All the SNPs you have are listed in the .map file. An easy way to put the
data in to R, if there isn't too much, is to do this:
plink --file whatever --out whatever --recodeA
That will make a file called whatever.raw, single space delimited,
consisting of minor allele counts (0, 1, 2, NA) that you can bring into R
like this:
data <- read.table("whatever.raw", delim=" ", header=T)

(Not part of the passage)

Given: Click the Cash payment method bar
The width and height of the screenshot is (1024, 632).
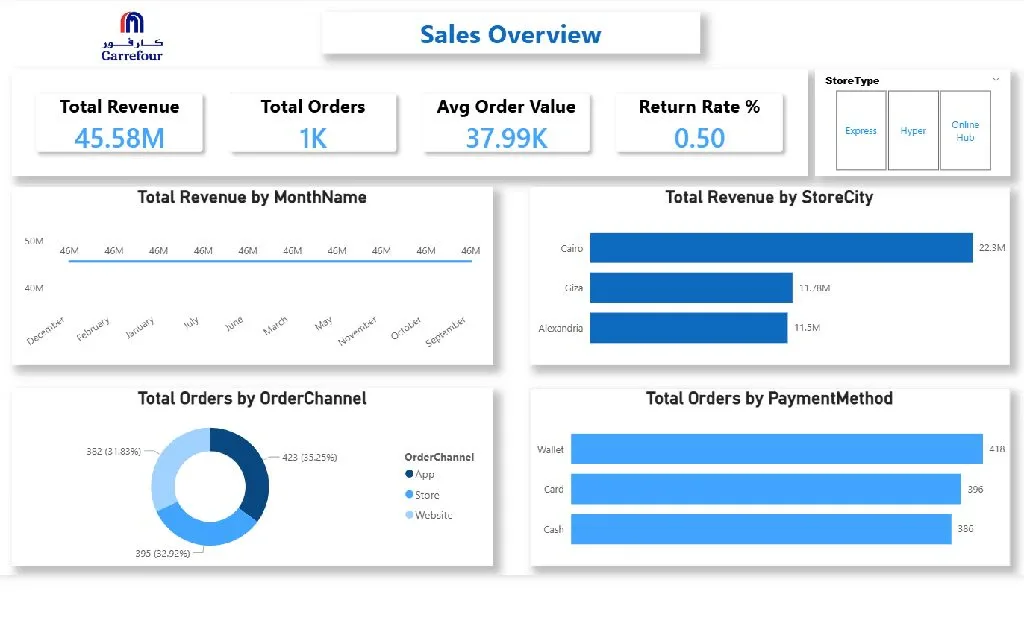Looking at the screenshot, I should (x=761, y=529).
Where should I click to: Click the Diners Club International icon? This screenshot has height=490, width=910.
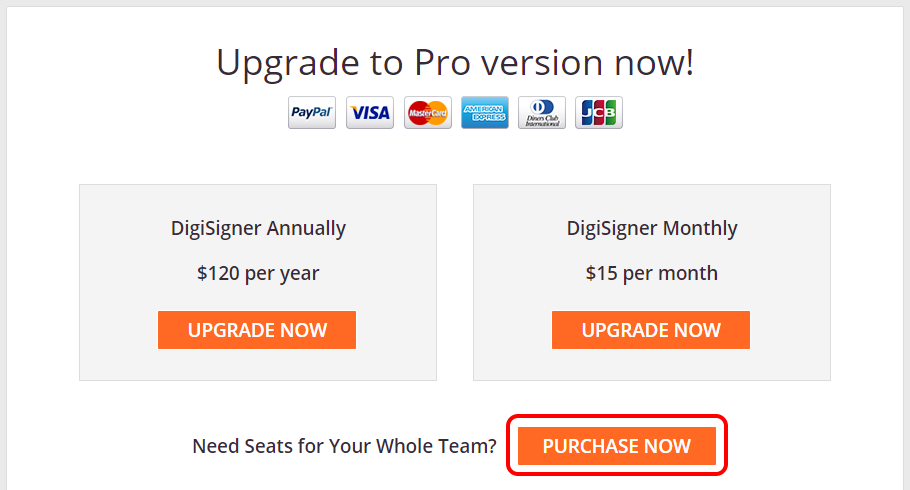tap(542, 113)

If you have tons of data, you'll want to work with the compact binary
format (four genotypes per byte):
plink --file whatever --out whatever --make-bed
Then see David Duffy's reply. However, I'm not sure if R can work with
the compact format in memory. It might expand those genotypes (minor
allele counts) from two-bit integers to double-precision floats. What
does read.plink() create in memory?
There is another package I've been meaning to look at that is supposed to
help with the memory management problem for large genotype files:
http://cran.r-project.org/web/packages/ff/
I haven't used it yet, but I am hopeful. Maybe David Duffy or someone
else here will know more about it.
If you have a lot of data, also consider chopping the data into pieces
before loading it into R. That's what we do. With a 100 core system, I
break the data into 100 files (I use the GNU/Linux "split" command and
a
few other tricks) and have all 100 cores run at once to analyze the data.
When I work with genotype data as allele counts using Octave, I store the
data, both in files and in memory, as unsigned 8-bit integers, using 3 as
the missing value. That's still inefficient compared to the PLINK system,
but it is way better than using doubles.
Best,
Mike
--
Michael B. Miller, Ph.D.
Minnesota Center for Twin and Family Research
Department of Psychology
University of Minnesota